| Items from a dataset |
============

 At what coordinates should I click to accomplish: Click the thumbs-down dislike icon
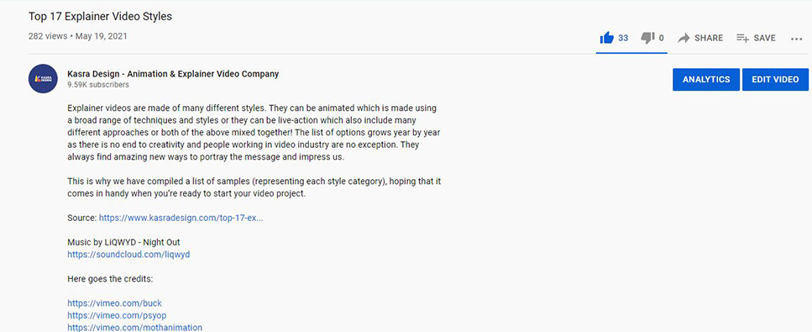(x=648, y=38)
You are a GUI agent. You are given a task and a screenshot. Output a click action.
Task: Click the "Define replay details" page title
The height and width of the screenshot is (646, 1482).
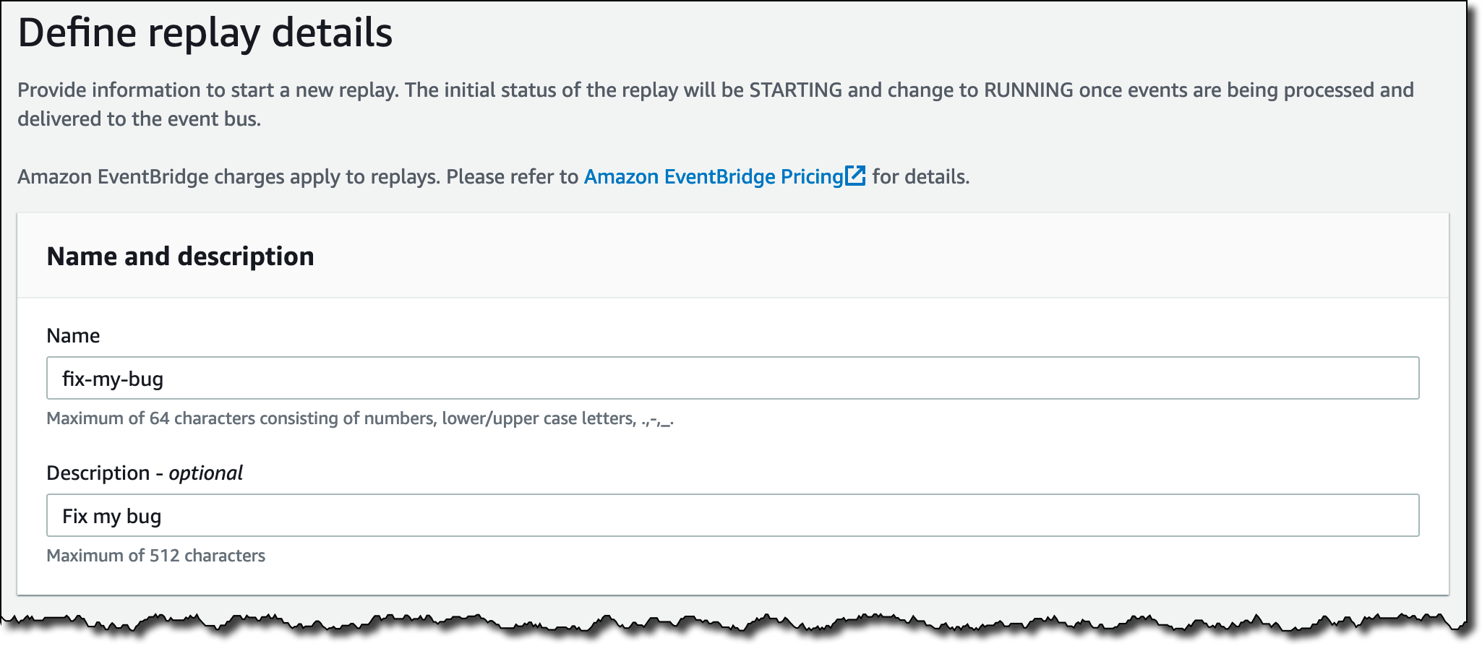tap(205, 33)

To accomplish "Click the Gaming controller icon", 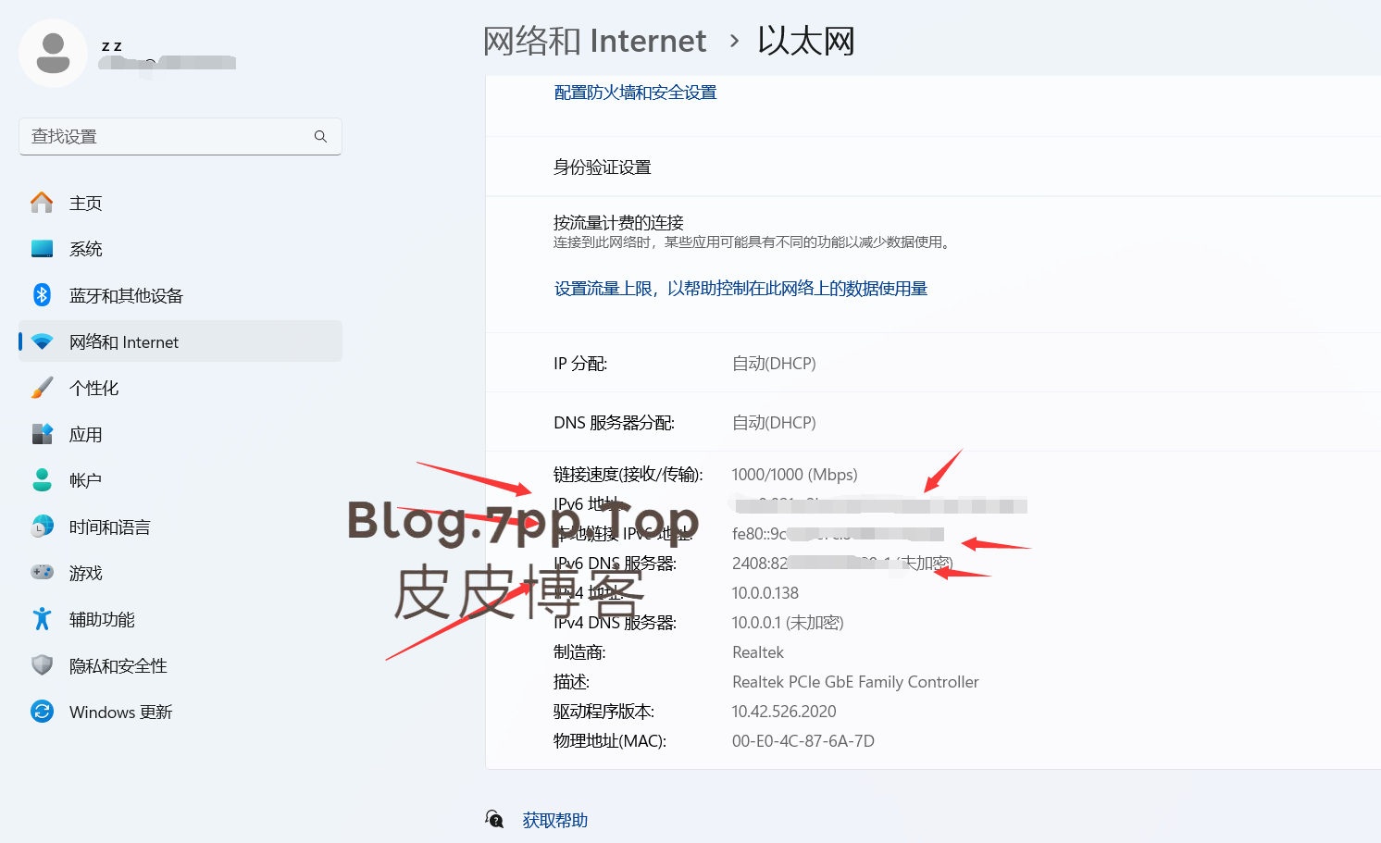I will point(42,573).
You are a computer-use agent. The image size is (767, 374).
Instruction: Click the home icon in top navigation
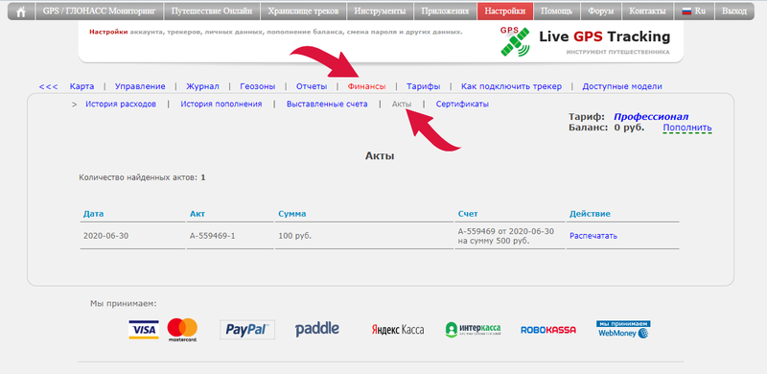(21, 12)
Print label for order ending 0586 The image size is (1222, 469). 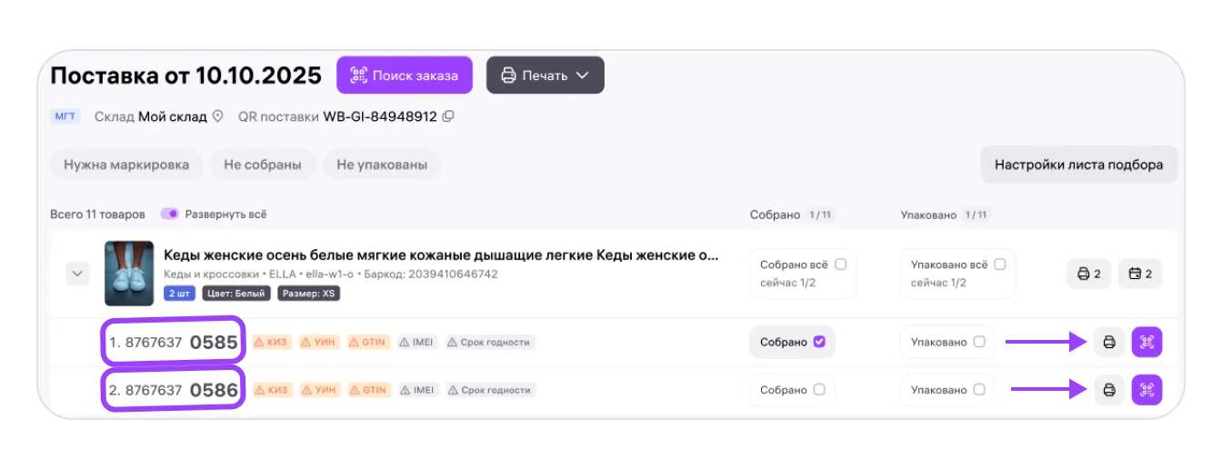pos(1108,390)
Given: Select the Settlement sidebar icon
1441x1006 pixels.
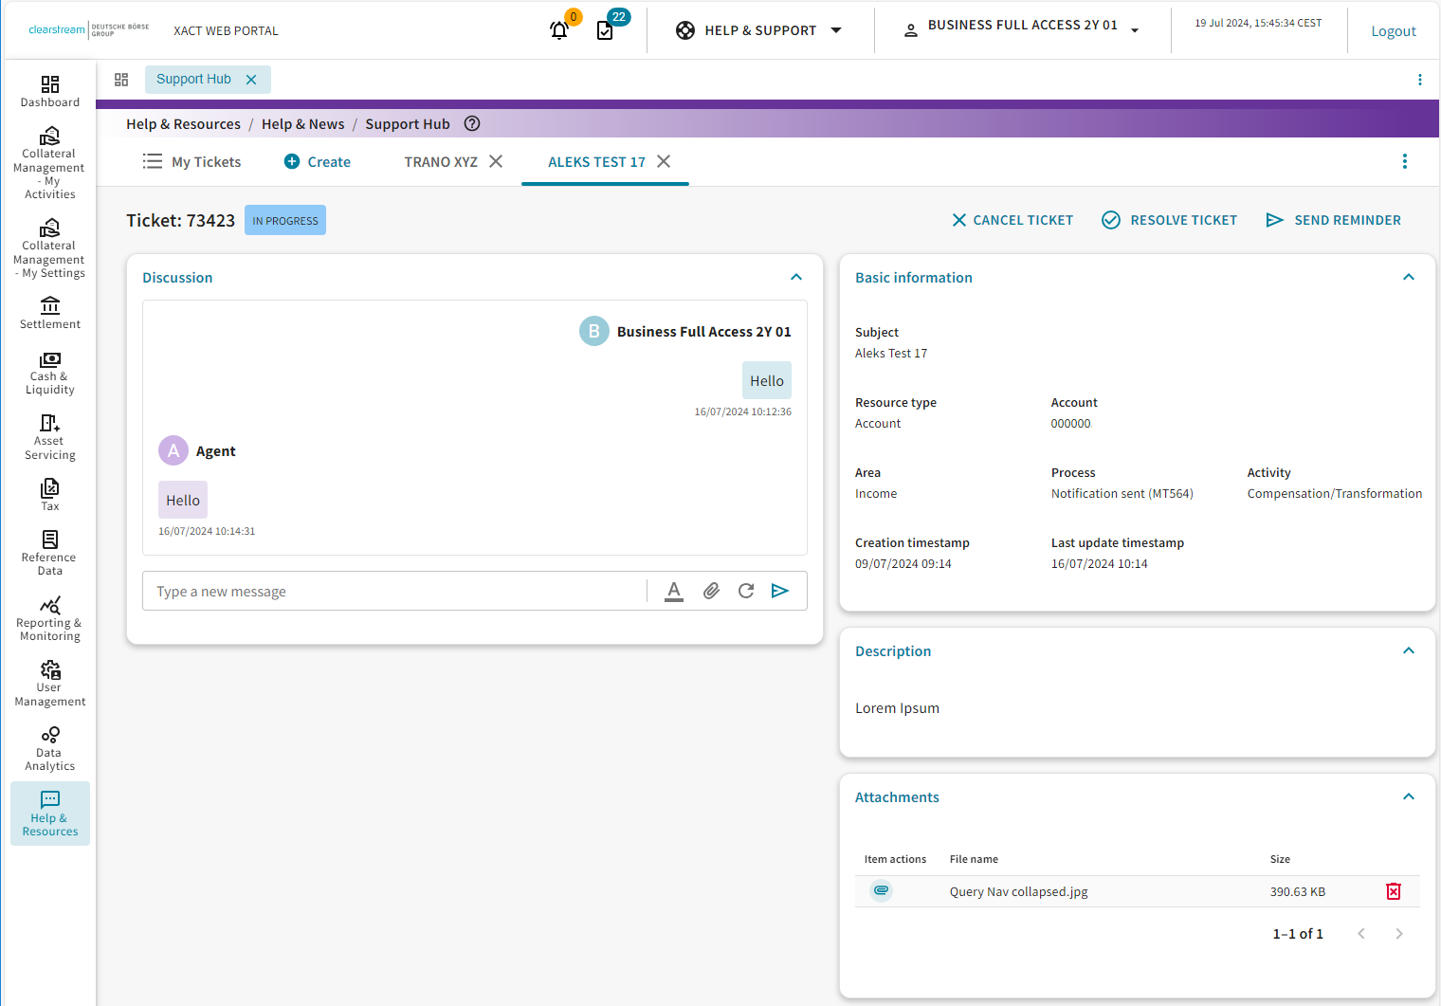Looking at the screenshot, I should tap(49, 310).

============

| YOUR GOAL |
In the entries above, which lines hold the string "agent"? Report all of them.

| OUTPUT FOR THIS TASK |
You are a GUI agent. You are given a task and a screenshot. Output a click action.
You are a computer-use agent. The image size is (767, 374).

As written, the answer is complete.